Baptism: God’s Way vs. Man’s Tradition
A Teaching Outline
I. The Biblical Pattern (NT Model)
A. Candidates for Baptism
Acts 2:38, 41 — Repentance and faith precede baptism.
Acts 8:12, 36–38 — Only those who believe the gospel are baptized.
Acts 18:8 — Hearing the Word → Belief → Baptism.
B. Purpose of Baptism
Sign and testimony of union with Christ (Rom. 6:3–4; Col. 2:12).
Outward profession of an inward reality (1 Pet. 3:21—“as an appeal to God for a good conscience”).
C. Timing of Baptism
Always after belief; no biblical examples of pre-faith baptism.
D. Summary Truth:
Baptism is not the cause of salvation—it is the public declaration of salvation already received by grace through faith (Eph. 2:8–9).
II. The Early Drift (2nd–3rd Century)
A. Fear of Infant Death
High mortality rates lead parents to seek a ritual guarantee of salvation.
Baptism begins to be given to dying infants—seen as an “emergency” exception.
B. Early Misinterpretations
John 3:5 (“born of water and the Spirit”) wrongly interpreted as baptismal regeneration.
Acts 2:38 taken to mean baptism itself grants forgiveness apart from faith.
C. Tradition Elevated Over Scripture
Origen claims infant baptism is “apostolic tradition” (no NT evidence).
Cyprian’s council (AD 253) rules baptism should not be delayed even to the 8th day.

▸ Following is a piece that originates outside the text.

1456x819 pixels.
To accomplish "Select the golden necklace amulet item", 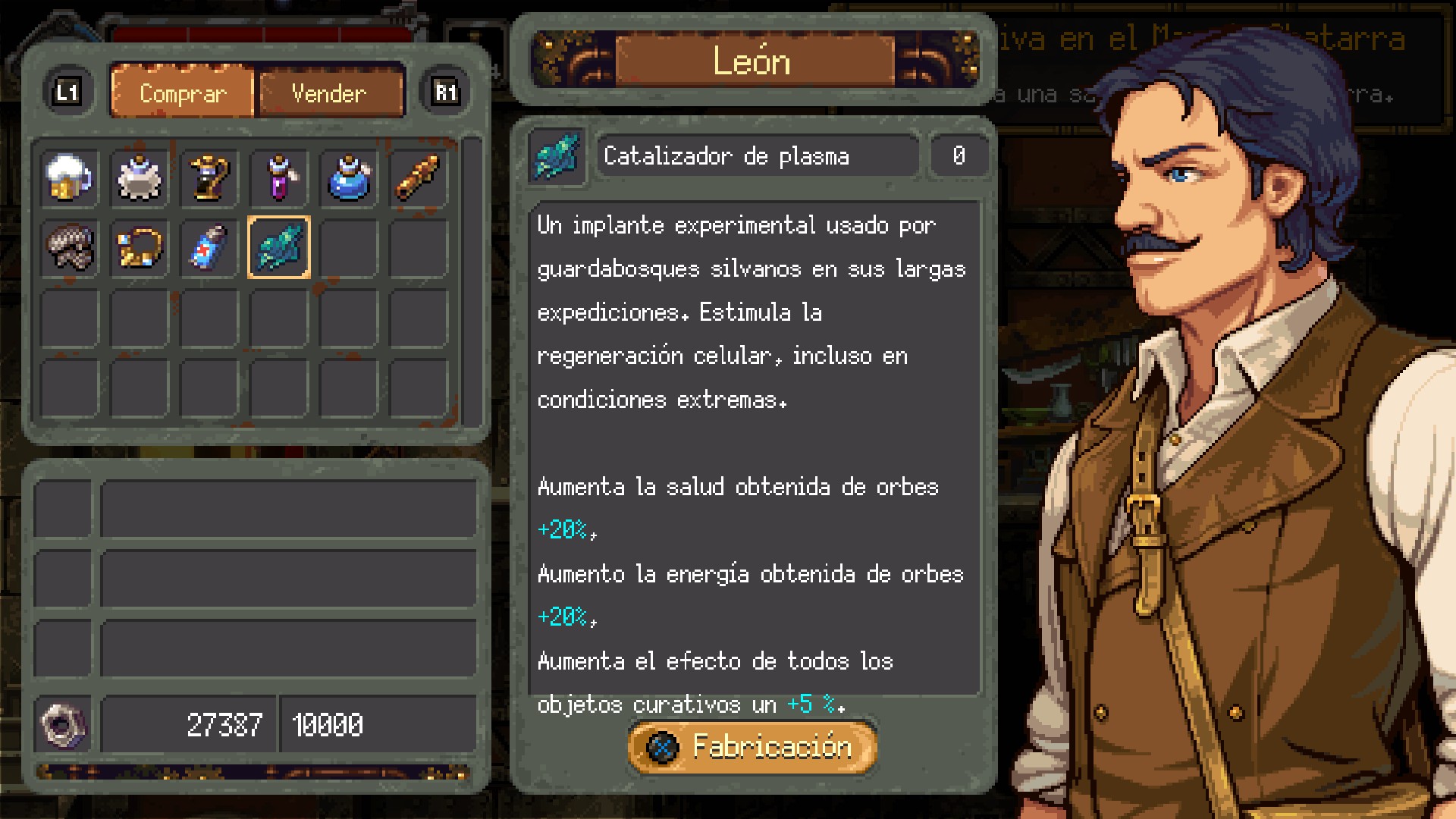I will coord(139,248).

III. The Full Corruption (4th Century Onward)
A. Augustine’s System
Baptism necessary for removing original sin.
Unbaptized infants are condemned.
B. Institutionalization in the Medieval Church
Baptism is seen as regenerating ex opere operato (“by the work worked”).
Faith is no longer required before baptism.
Catechesis happens after baptism, not before.
IV. The Reformation Response
A. Rejecting Roman Catholicism’s View
Reformers reject baptismal regeneration as a mechanical grace.
However, Lutherans and Reformed paedobaptists retain infant baptism as a covenant sign.
B. Baptist & Anabaptist Return to NT Model
Only baptize professing believers.
Baptism follows personal repentance and faith.
V. The Truth to Defend Today
One Gospel for All: Salvation is by grace alone, through faith alone, in Christ alone—not through ritual acts (Eph. 2:8–9; Titus 3:5).
One Baptism Pattern: Hear the gospel → Believe → Be baptized (Acts 2:41; Acts 8:12).
One Call to Guard: Reject any practice that confuses or replaces God’s appointed order.
Closing Exhortation:
We must be people of sola Scriptura—holding fast to the apostolic teaching and refusing to add traditions that comfort the flesh but contradict the Word. The NT gives us God’s mind on baptism—our duty is not to improve it, but to obey it.